## EXERCISE
Give every line of the listing below as a Markdown table with the columns "No." and "Text", skipping blank lines and leaving the pictures out.

═══ INFORMATION SHOWN

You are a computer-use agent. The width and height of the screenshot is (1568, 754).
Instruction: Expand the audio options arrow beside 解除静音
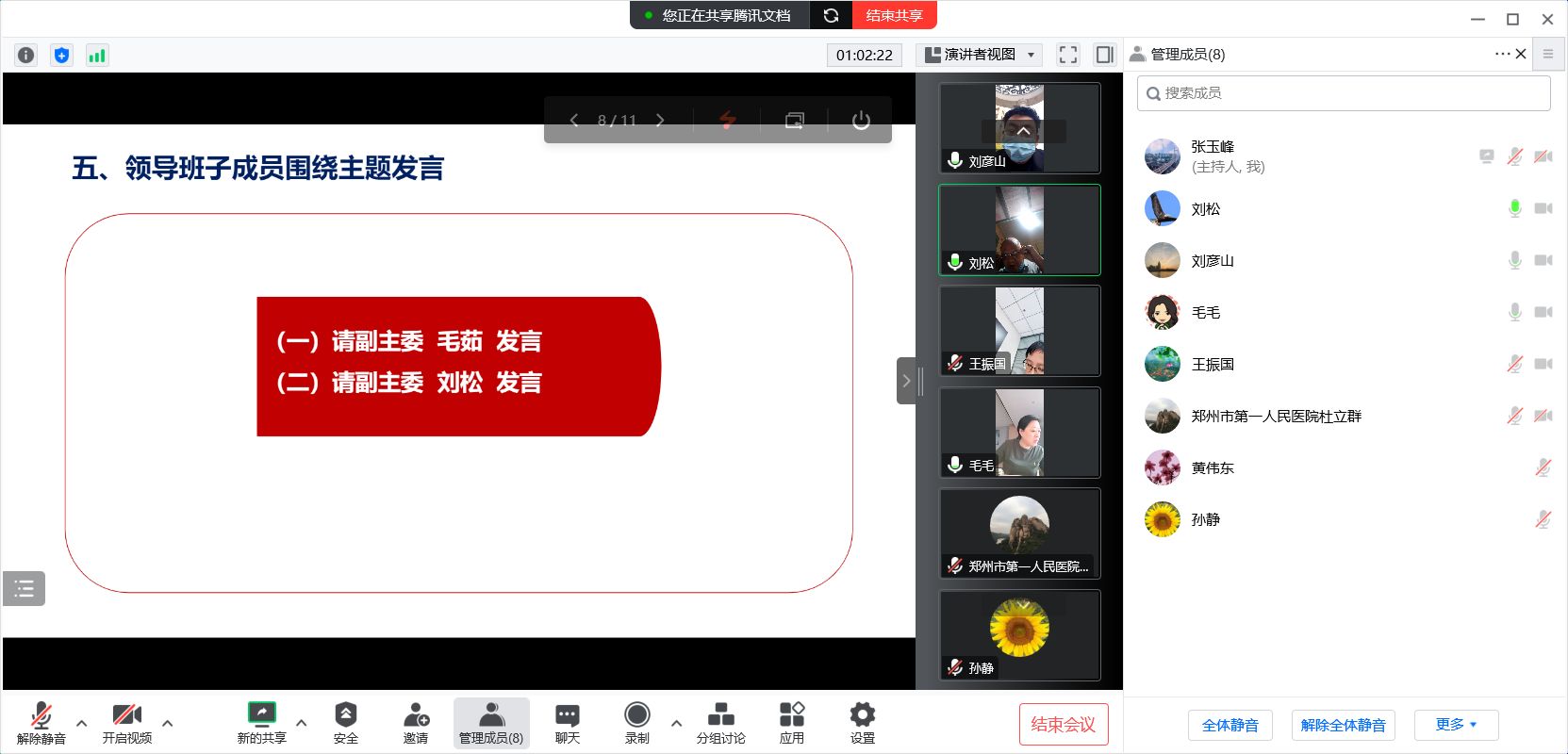(x=81, y=723)
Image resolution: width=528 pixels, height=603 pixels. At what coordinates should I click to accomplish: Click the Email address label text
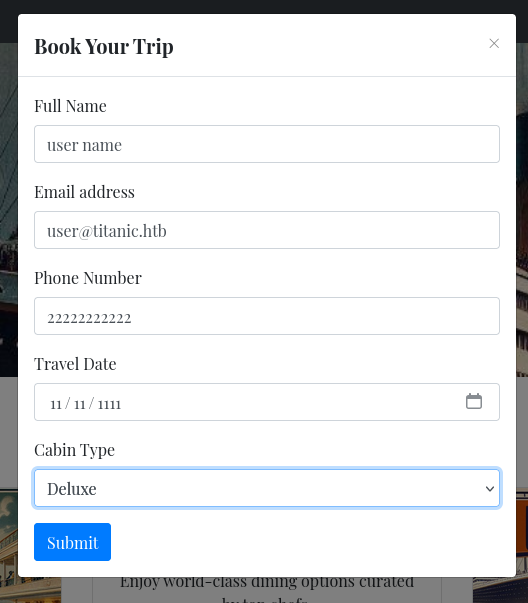pos(84,192)
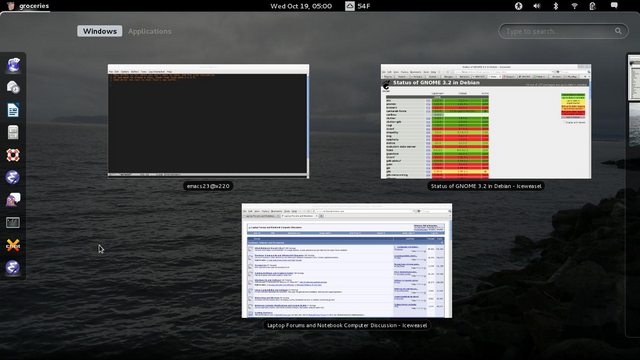The image size is (640, 360).
Task: Launch the Pidgin chat icon in dash
Action: [13, 200]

══════

## COMPLETE ANSWER
| No. | Text |
|---|---|
| 1 | You are a computer-use agent. The width and height of the screenshot is (1568, 754). |
| 2 | Instruction: Expand the audio options arrow beside 解除静音 |
| 3 | (x=81, y=723) |
| 4 | Image resolution: width=528 pixels, height=603 pixels. At what coordinates should I click to accomplish: Click the Email address label text |
| 5 | pos(84,192) |
| 6 | The image size is (640, 360). |
| 7 | Task: Launch the Pidgin chat icon in dash |
| 8 | Action: [13, 200] |